You are viewing a plain text version of this content. The canonical link for it is here.
Posted to commits@spamassassin.apache.org by fe...@apache.org on 2004/01/27 20:19:11 UTC

svn commit: rev 6321 - incubator/spamassassin/trunk/masses

Author: felicity
Date: Tue Jan 27 11:19:10 2004
New Revision: 6321

Added:
   incubator/spamassassin/trunk/masses/README.perceptron
   incubator/spamassassin/trunk/masses/perceptron.c
Log:
bug 2910: looks like these weren't "svn add"ed ... oops!


Added: incubator/spamassassin/trunk/masses/README.perceptron
==============================================================================
--- (empty file)
+++ incubator/spamassassin/trunk/masses/README.perceptron	Tue Jan 27 11:19:10 2004
@@ -0,0 +1,154 @@
+Copyright (c)2003 Henry Stern
+
+Fast SpamAssassin Score Learning Tool
+
+Henry Stern
+Faculty of Computer Science
+Dalhousie University
+6050 University Avenue
+Halifax, NS  Canada
+B3H 1W5
+henry@stern.ca
+
+January 8, 2004
+
+1.  WHAT IS IT?
+
+This program is used to compute scores for SpamAssassin rules.  It makes
+use of data files generated by the suite of scripts in
+spamassassin/masses.  The program outputs the generated scores in a file 
+titled 'perceptron.scores'.
+
+The advantage of this program over that of the genetic algorithm (GA)
+implementation in spamassassin/masses/craig_evolve.c is that while the GA 
+requires several hours to run on high-end machines, the perceptron 
+requires only about 15 seconds of CPU time on an Athlon XP 1700+ system.
+
+This makes incremental updates and score personalization practical for the
+end-user and gives developers a better idea just how useful a new rule is.
+
+2.  OPTIONS
+
+There are four options that can be passed to the perceptron program.
+
+  -p ham_preference
+
+	This increases the number of non-spam messages in the training 
+	set.  It does this by adding 1 + (number of tests hit) * 
+	ham_preference instances of non-spam messages to the training set.
+	This is intended to reduce false positives by encouraging the
+	training program to look at the harder-to-clasify ham messages 
+	more often.  By default, this parameter is 2.0.
+
+  -e num_epochs
+
+	This parameter sets how many passes the perceptron will make 
+	through the training set before terminating.  On each pass, the 
+	training set is shuffled and then iterated through.  By default, 
+	it will make 15 passes.
+
+  -l learning_rate
+
+	This parameter modifies the learning rate of the perceptron.  The 
+	error gradient is computed for each instance.  This program uses a 
+	logsig activation function y = (1/(1+exp(-x))), so the error 
+	gradient is computed as E(x) = y*(1-y)*(is_spam - y).  For 
+	each instance and score hit in the training set, the scores are 
+	modified by adding E(x) / (number of tests hit + 1) * 
+	learning_rate.  The default value for this is 2.0, but it can be 
+	whatever you want.
+
+  -w weight_decay
+
+	To prevent the scores from getting too high (or even forcing them 
+	to if you want), before each epoch, the scores and network bias
+	are multiplied by the weight decay.  This is off by default (1.0), 
+	but it can be useful.
+
+3.  HOW DOES IT WORK?
+
+This program implements the "Stochastic Gradient Descent" method of 
+training a neural network.  It uses a single perceptron with a logsig 
+activation function and maps the weights to SpamAssassin score space.
+
+The perceptron is the simplest form of neural network.  It consists of a 
+transfer function and an activation function.  Together, they simulate the 
+average firing rate of a biological neuron over time.
+
+The transfer function is the sum of the product of weights and inputs.  
+It simulates the membrane potential of a neuron.  When the accumulated
+charge on the membrane exceeds a certain threshold, the neuron fires,
+sending an electrical impulse down the axon.

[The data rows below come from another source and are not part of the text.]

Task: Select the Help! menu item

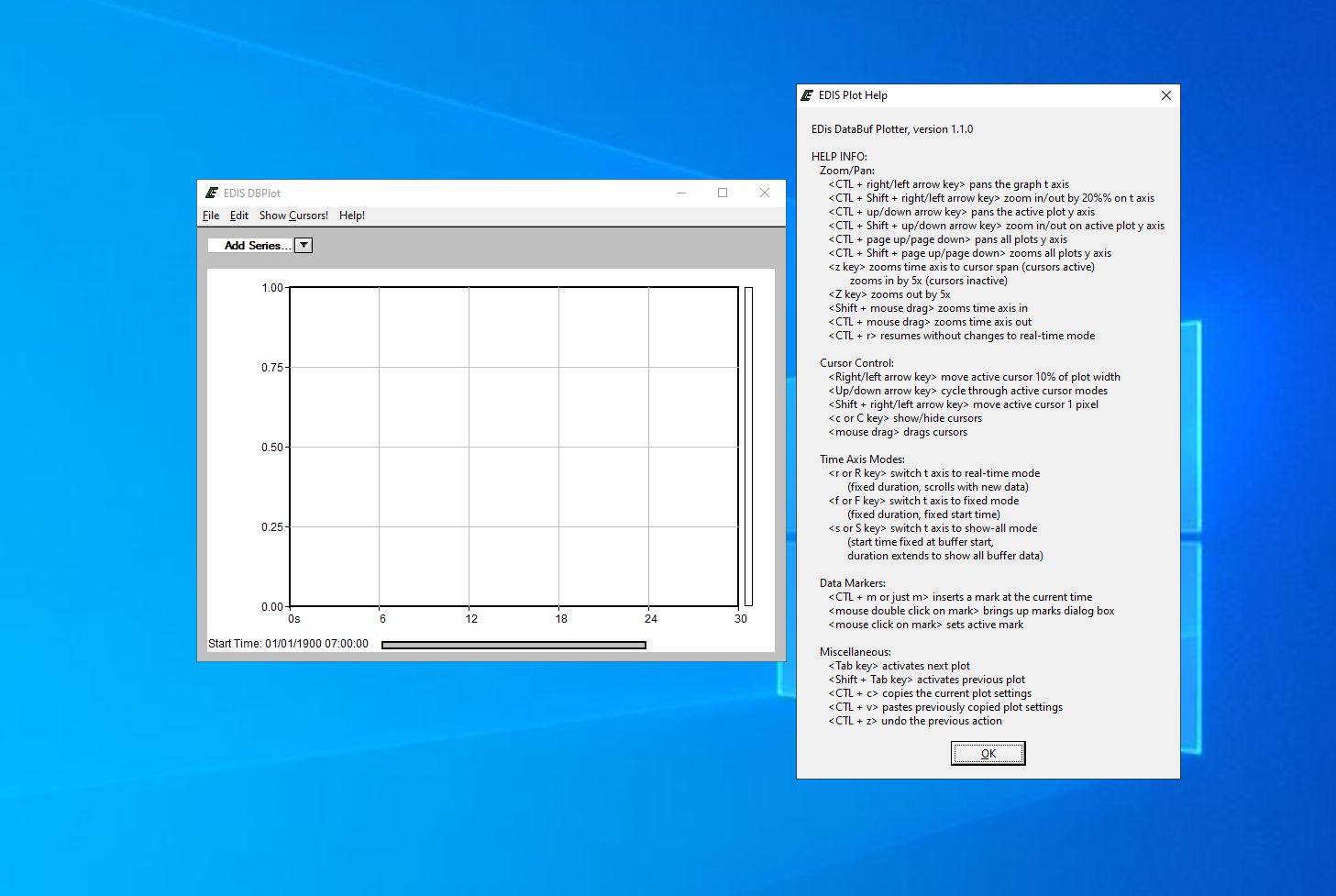Action: coord(352,216)
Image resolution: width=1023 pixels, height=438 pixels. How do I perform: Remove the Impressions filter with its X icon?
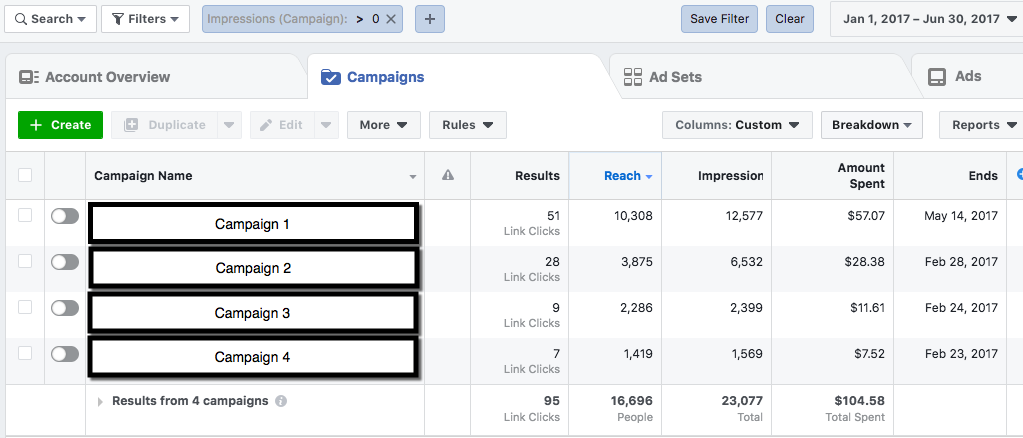coord(391,19)
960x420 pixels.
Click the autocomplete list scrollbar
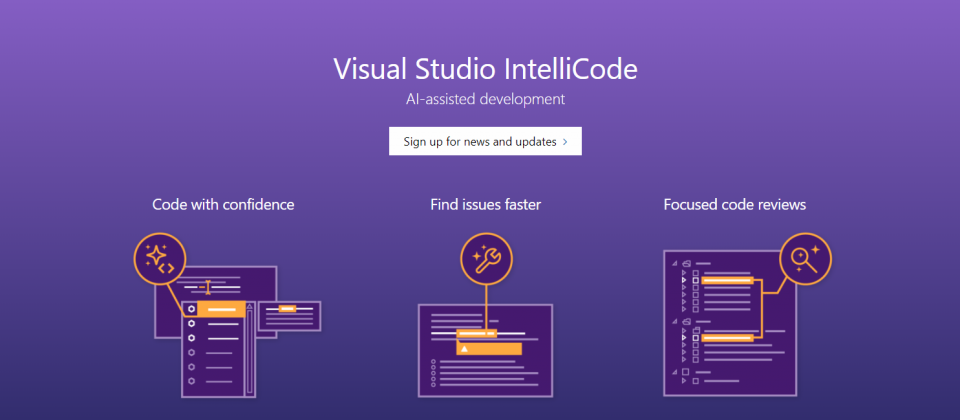pos(250,348)
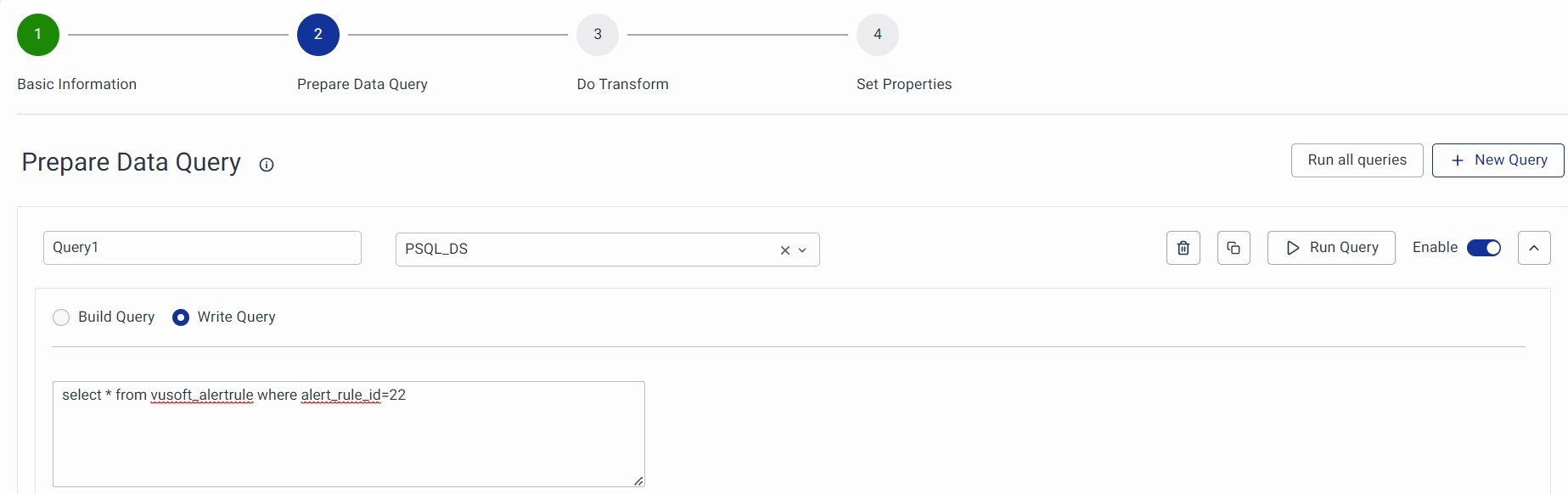Click the step 3 circle icon
The image size is (1568, 494).
pos(598,35)
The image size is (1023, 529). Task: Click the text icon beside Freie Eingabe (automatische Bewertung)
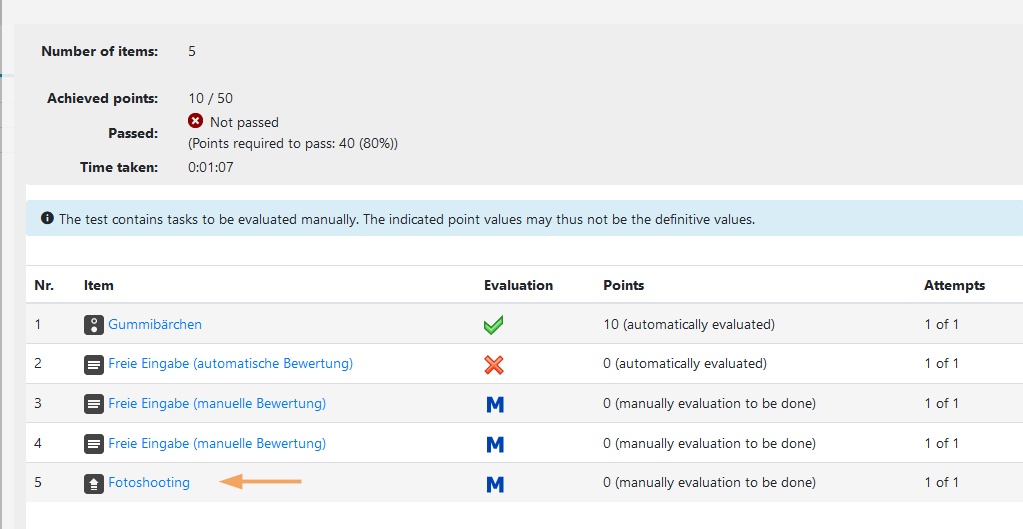[94, 364]
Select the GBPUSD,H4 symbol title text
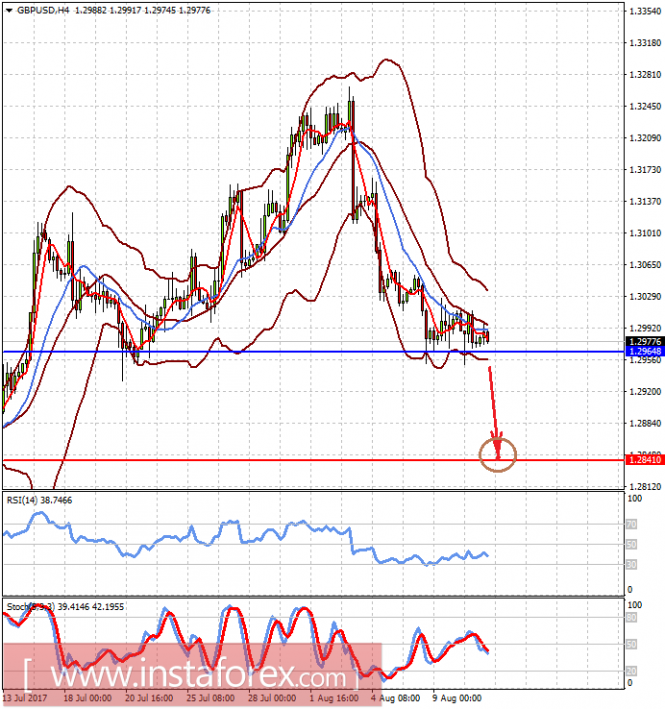Screen dimensions: 665x709 coord(43,10)
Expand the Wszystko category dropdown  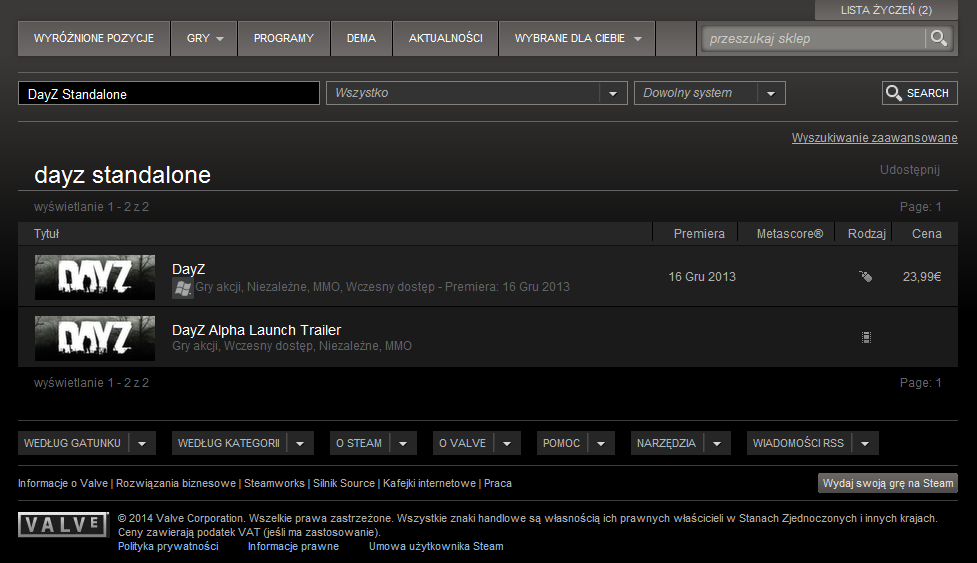(612, 93)
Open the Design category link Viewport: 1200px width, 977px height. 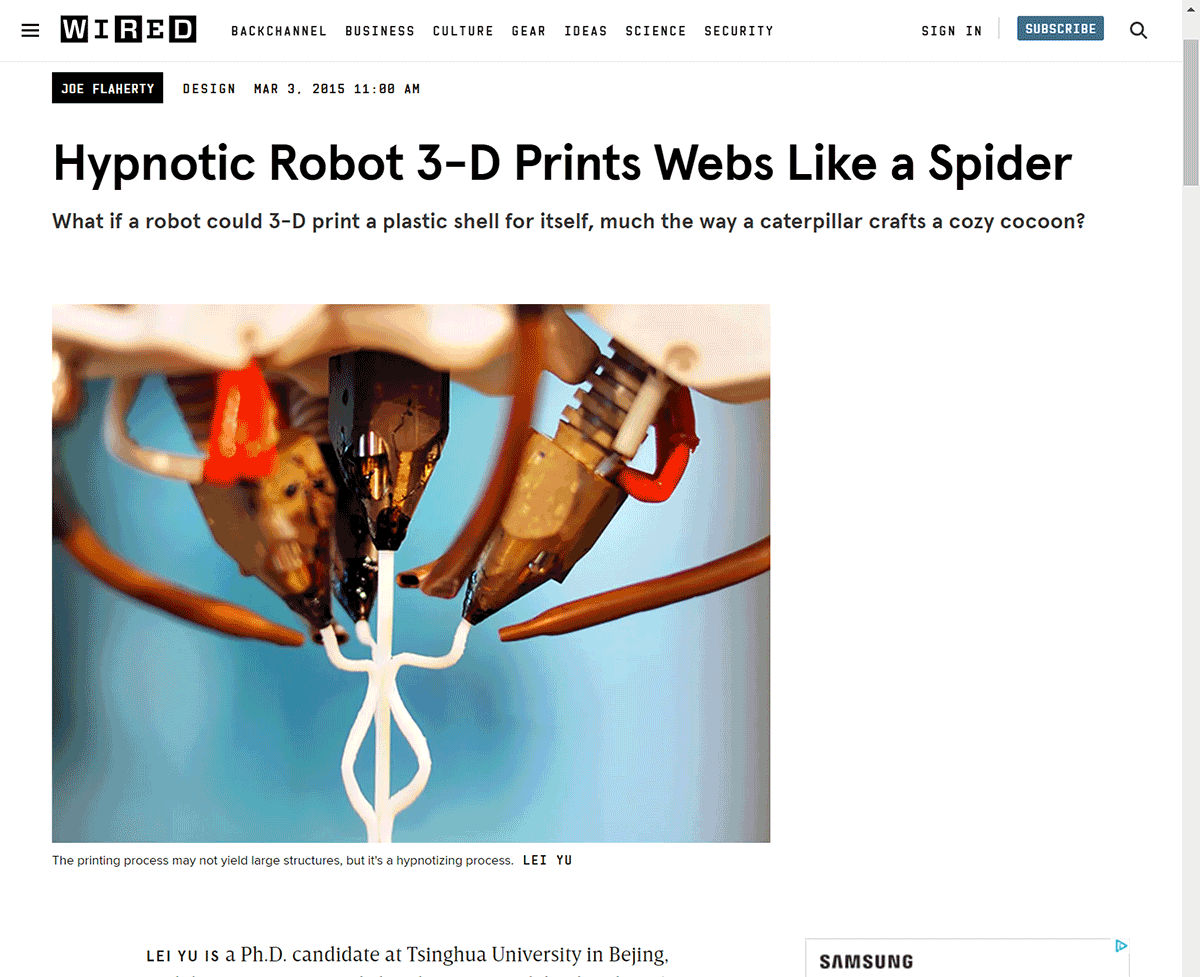click(x=209, y=89)
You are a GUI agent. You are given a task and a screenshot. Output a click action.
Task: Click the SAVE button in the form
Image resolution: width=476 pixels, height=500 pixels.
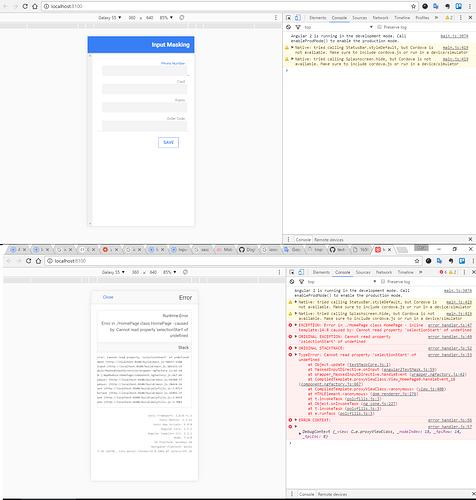(x=168, y=142)
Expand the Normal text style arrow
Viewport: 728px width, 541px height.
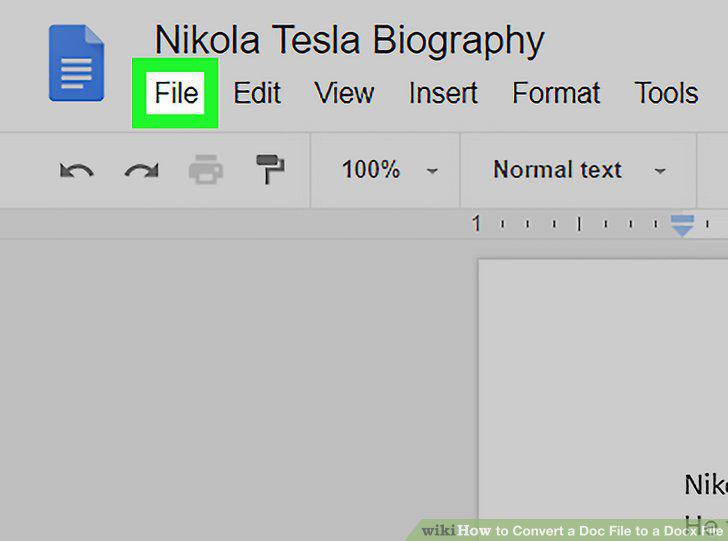(660, 171)
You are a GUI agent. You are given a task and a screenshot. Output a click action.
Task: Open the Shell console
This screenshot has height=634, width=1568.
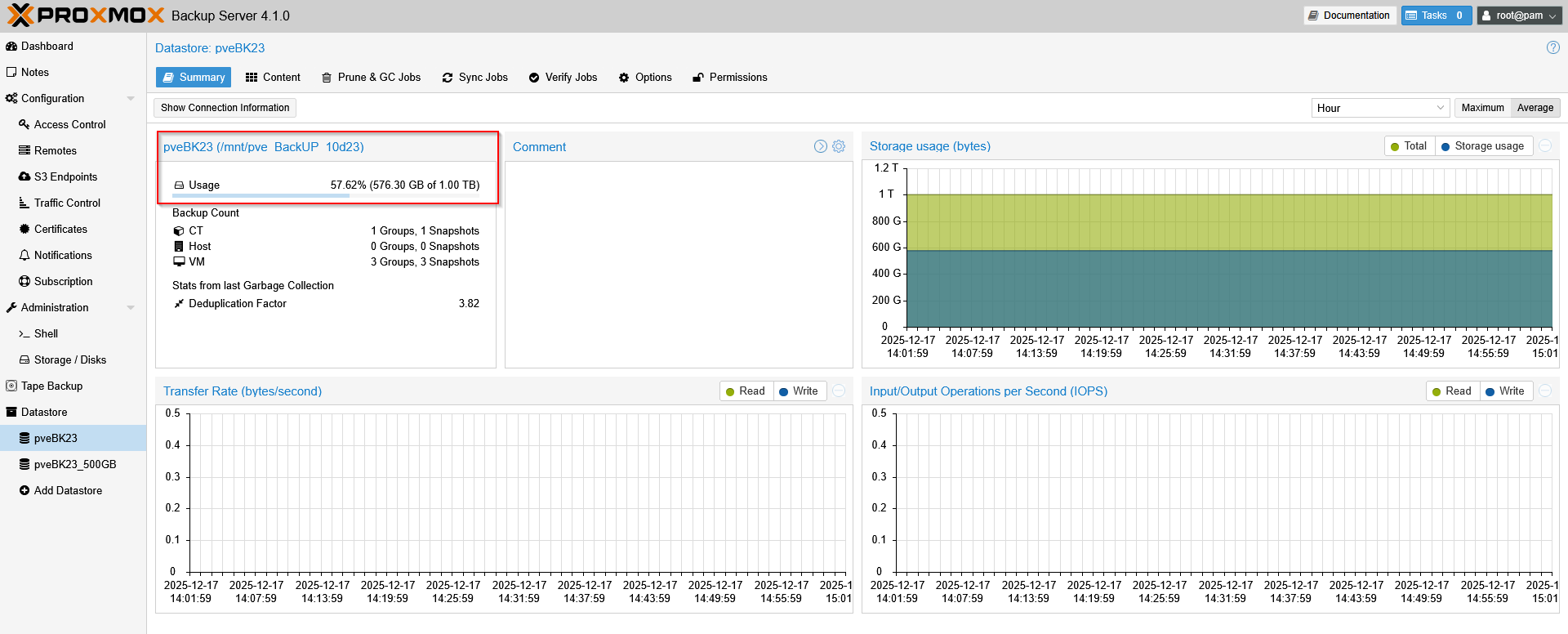pos(45,333)
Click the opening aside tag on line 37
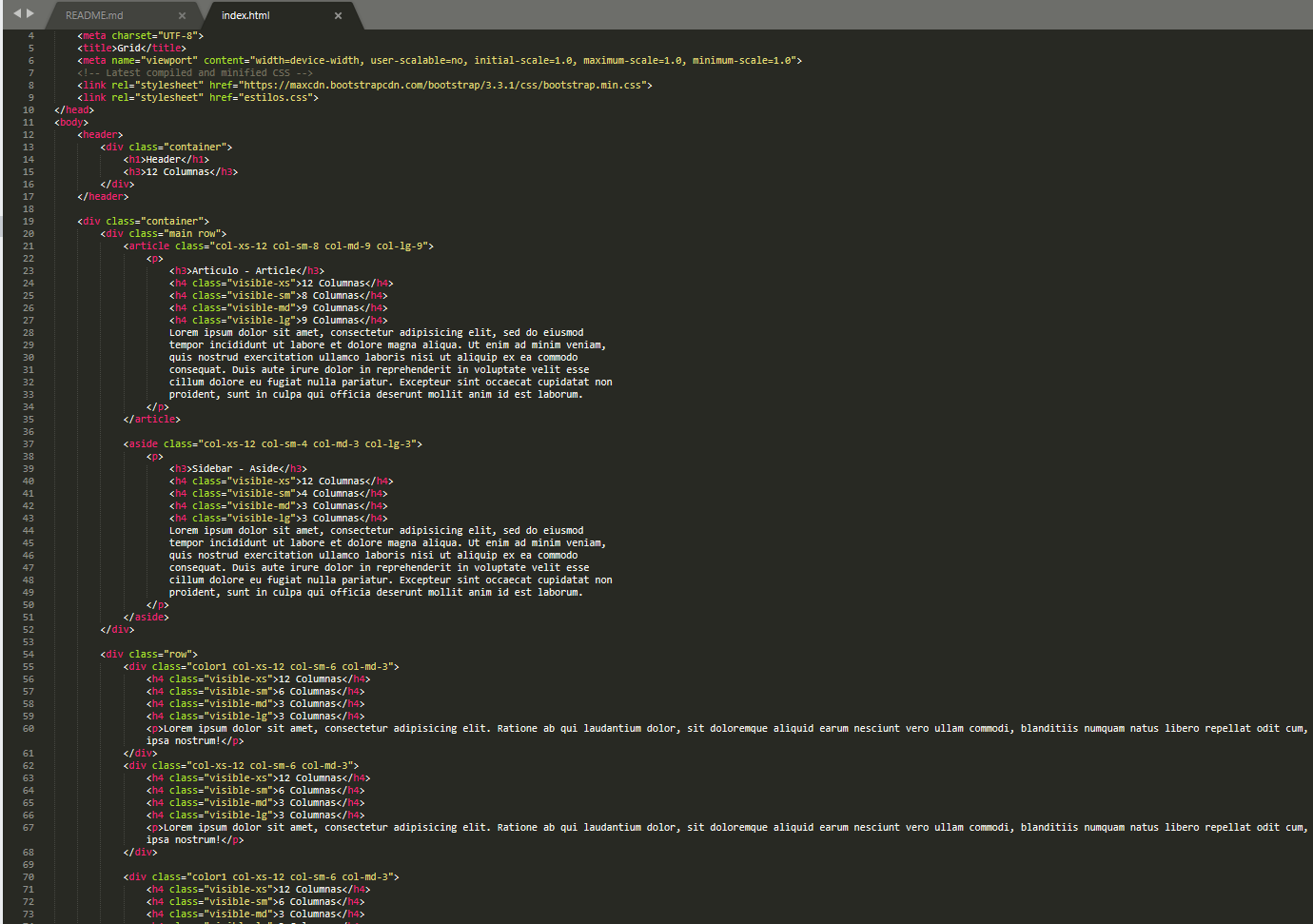 pos(143,444)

This implementation uses a
+linear transfer function:
+
+[1]	f(x) = bias + sum_{i=1}^{n} w_i * x_i
+
+This is quite similar to how the SpamAssasin score system works.  If you 
+set the bias to be 0, w_i to be the score for rule i and x_i to be whether 
+or not rule i is activated by a given message, the transfer function will 
+return the score of the message.  
+
+The activation function simulates the electical spike travelling down the 
+axon.  It takes the output of the transfer function as input and applies 
+some sort of transformation to it.  This implementation uses a logsig 
+activation function:
+
+[2]	y(x) = 1 / (1 + exp(-f(x)))
+
+This non-linear function constrains the output of the transfer function 
+between 0 and 1.  When plotted, it looks somewhat S-shaped with vertical 
+asymptotes at 0 as x approaches -infinity and 1 as x approaches infinity.  
+The slope of the function is greatest at x=0 and tapers off as it 
+approaches the asymptotes.
+
+Lastly, the performance of the perceptron needs to be measured using an 
+error function.  Two error functions are commonly used:  mean squared 
+error and entropic error.  By default, this implementation uses mean 
+squared error but entropic error may be substituted by adding a compiler 
+directive.
+
+The most common method of training neural networks is called gradient
+descent.  It involves iteratively tuning the parameters of the network so
+that the mean error rate always decreases.  This is done by finding the
+direction of steepest descent down the "error gradient," reducing the
+value of the error function for the next iteration of the algorithm.
+
+If the transfer function and activation function are both differentiable,
+the error gradient of a neural network can be calculated with respect to
+the weights and bias.  Without getting into calculus, the error gradient 
+for a perceptron with a linear transfer function, logsig activation 
+function and mean squared error function is:
+
+[3]	E(x) = y(x) * (1-y(x)) * (y_expected - y(x))
+
+The weights are updated using the function:
+
+[4]	w_i = w_i + E(x) * x_i * learning_rate
+
+Since the SpamAssassin rule hits are sparse, the basic gradient descent 
+algorithm is impractical.  This implementation uses a variation called 
+"Stochastic gradient descent."  Instead of doing one batch update per 
+epoch, the training set is randomly walked through, doing incremental 
+updates.  In addition, in this implementation, the learning rate is 
+modified by the number of rule hits for a given training instance.  
+Together, these allow good weights to be computed for 
+infrequently-occurring rules.
+
+Once the perceptron has finished running, the weights are converted to 
+scores and exported using the familiar file format.  Weights are converted 
+to scores using this function:
+
+[5]	score(weight) = -threshold * weight / bias
+
+4.  ACKNOWLEDGEMENTS
+
+I would like to thank my PhD supervisor, Michael Shepherd, for not getting 
+mad at me while I worked on this.  I'd also like to thank Thomas 
+Trappenberg for his invaluable assistance while I was tweaking the 
+performance of the learning algorithm.  I would like to thank Daniel 
+Quinlan, Justin Mason and Theo Van Dinter for their valuable input and 
+constructive criticism.
+
+--
+hs
+8/1/2004

Added: incubator/spamassassin/trunk/masses/perceptron.c
==============================================================================
--- (empty file)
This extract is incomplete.